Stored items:
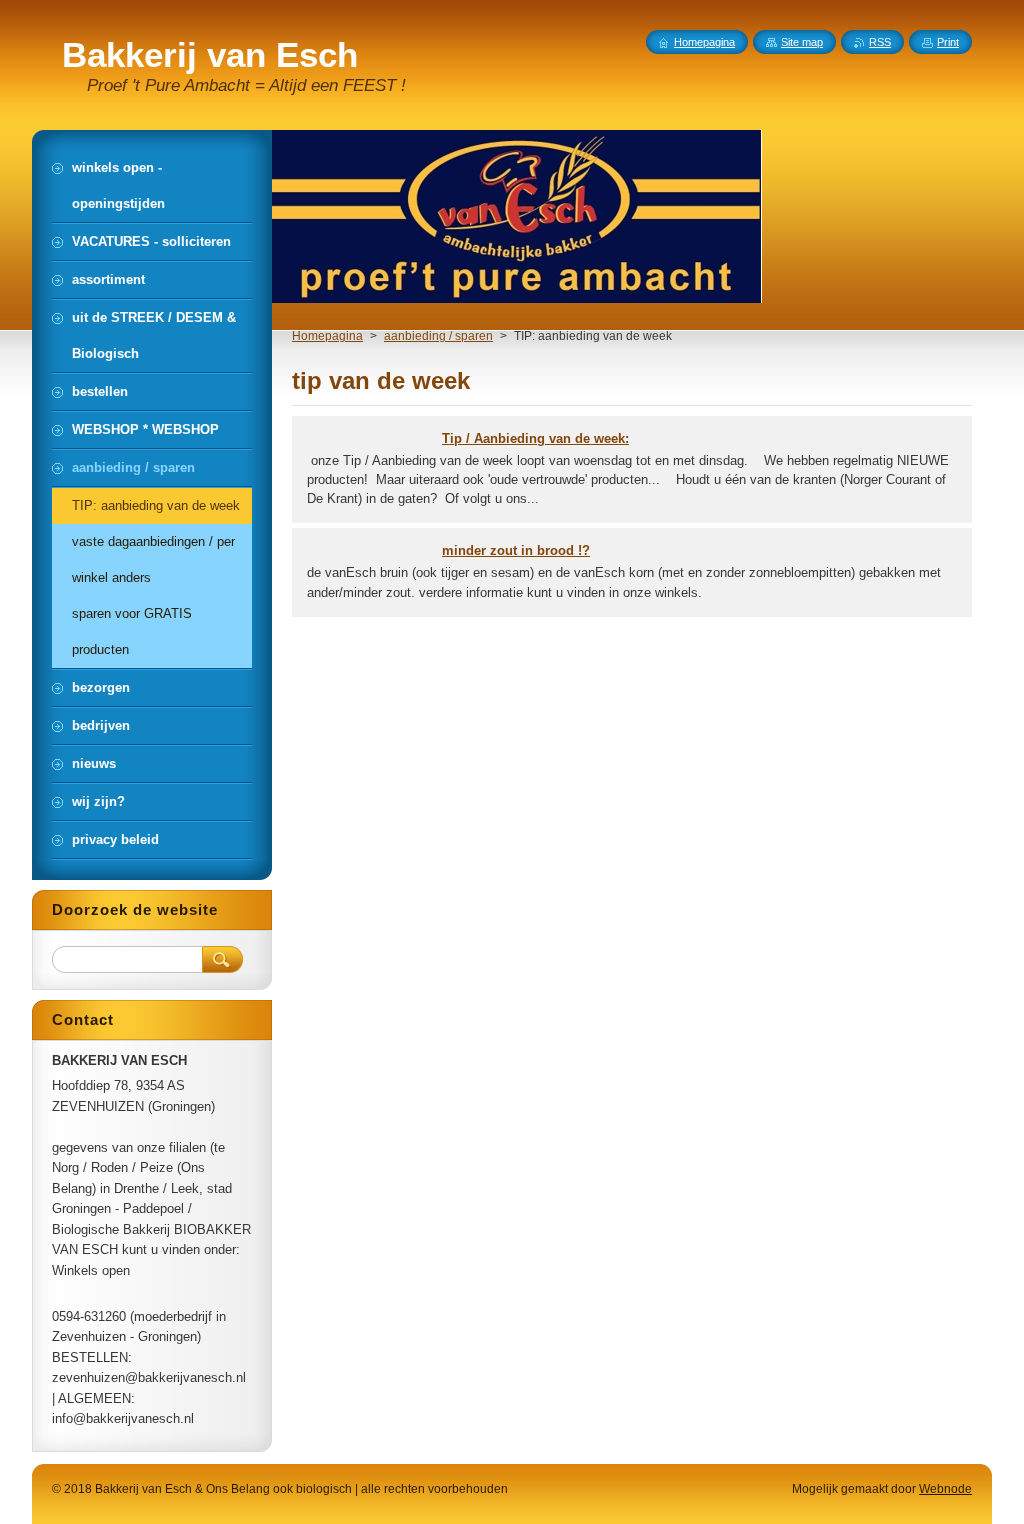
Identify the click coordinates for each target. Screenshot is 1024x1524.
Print (948, 42)
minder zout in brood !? (516, 550)
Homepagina (327, 336)
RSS (880, 42)
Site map (802, 42)
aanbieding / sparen (438, 336)
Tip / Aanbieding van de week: (535, 438)
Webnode (945, 1489)
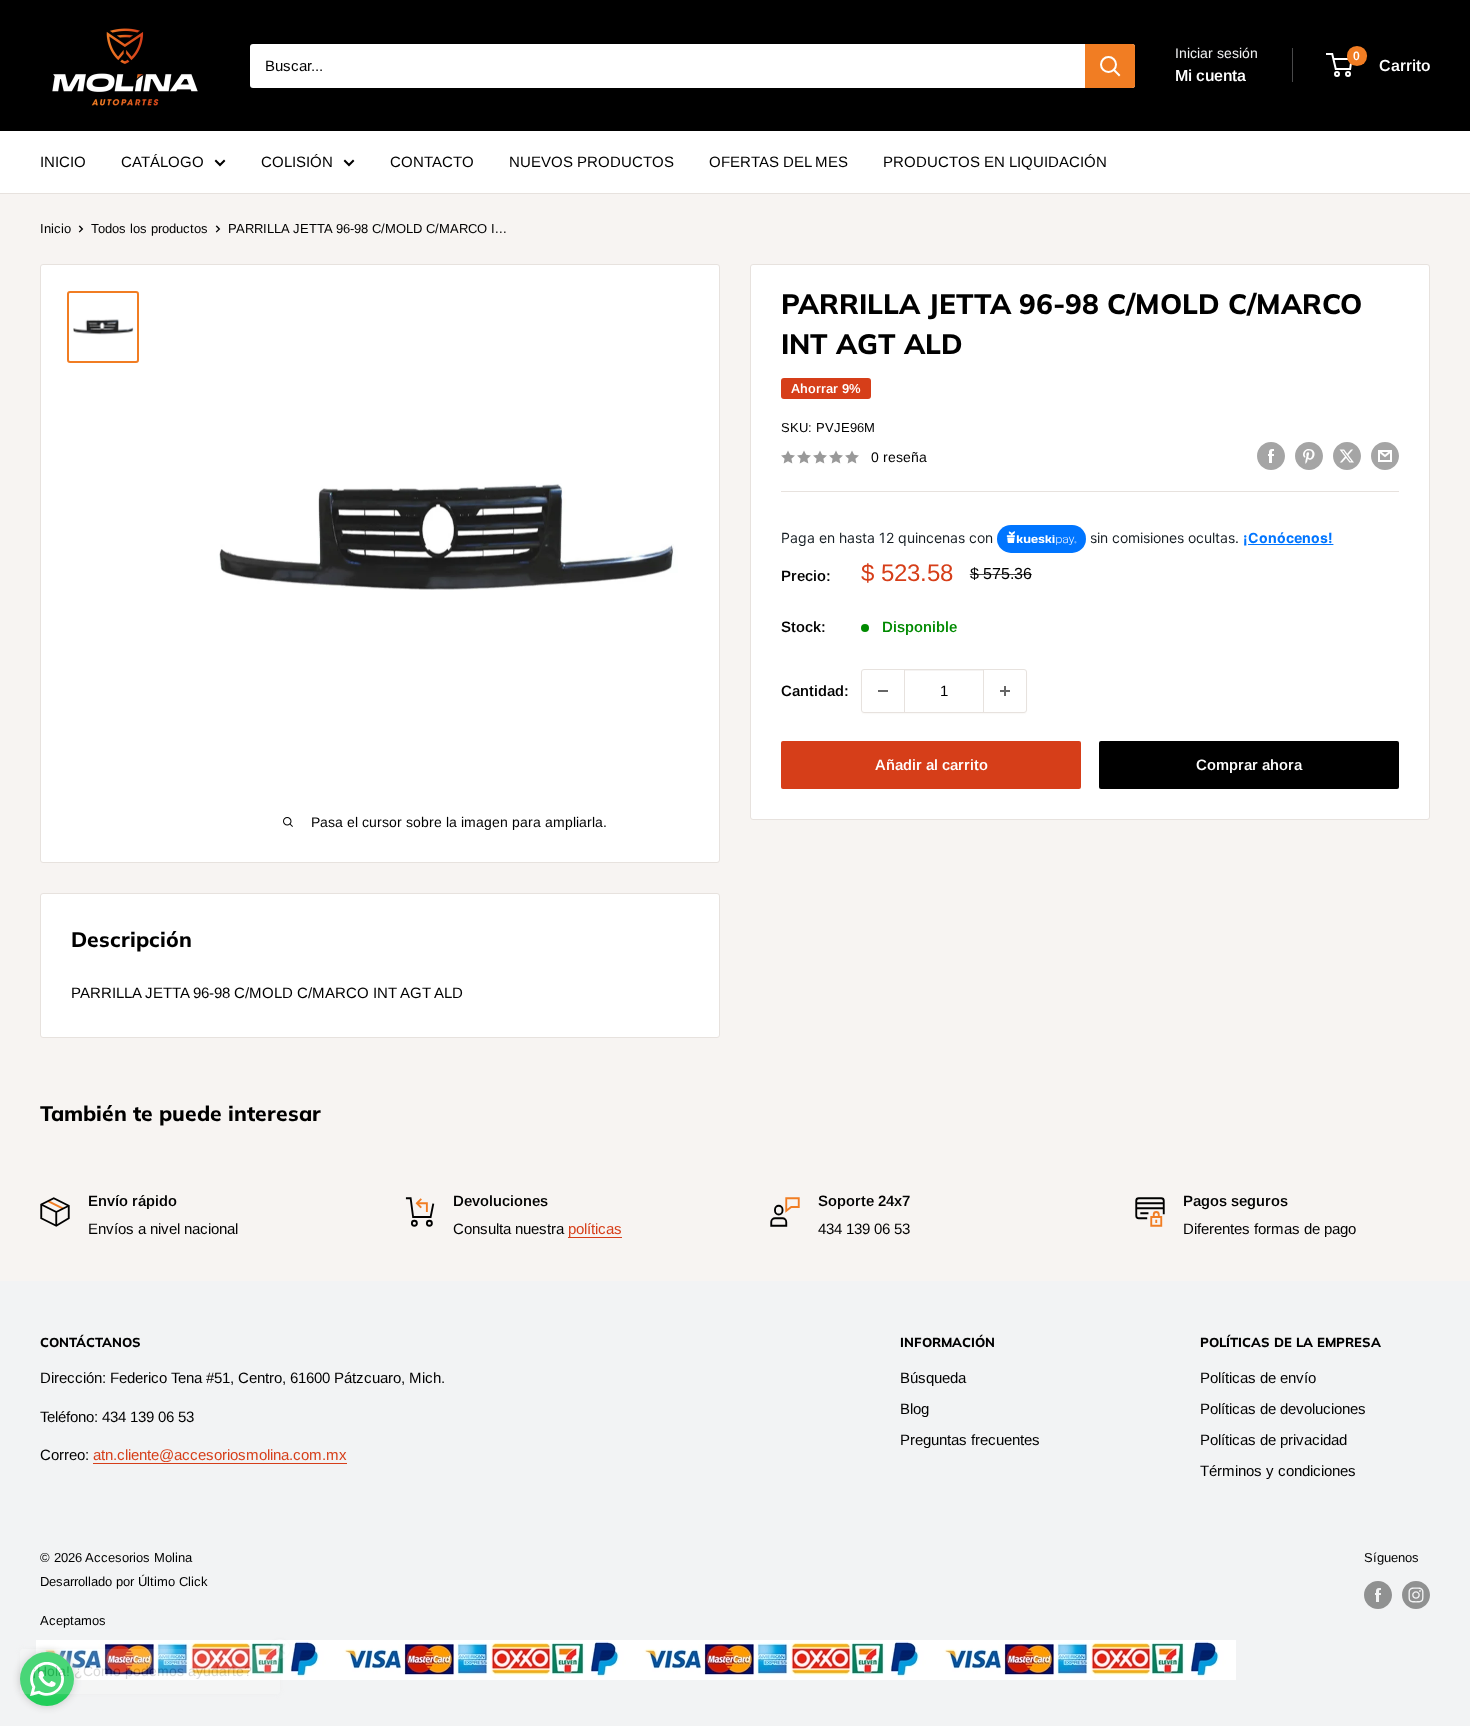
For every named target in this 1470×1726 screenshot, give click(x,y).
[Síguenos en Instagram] (1416, 1595)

* [Task details]: Working down from the line with "Tip / Aanbieding van de week: (535, 438)", copy each line exactly until the last line of the entries, which is also included. Omit the pictures.

* [Answer box]:
Tip / Aanbieding van de week: (535, 438)
Webnode (945, 1489)
For every named target in this 1470×1726 screenshot, give click(x,y).
[Síguenos en Instagram] (1416, 1595)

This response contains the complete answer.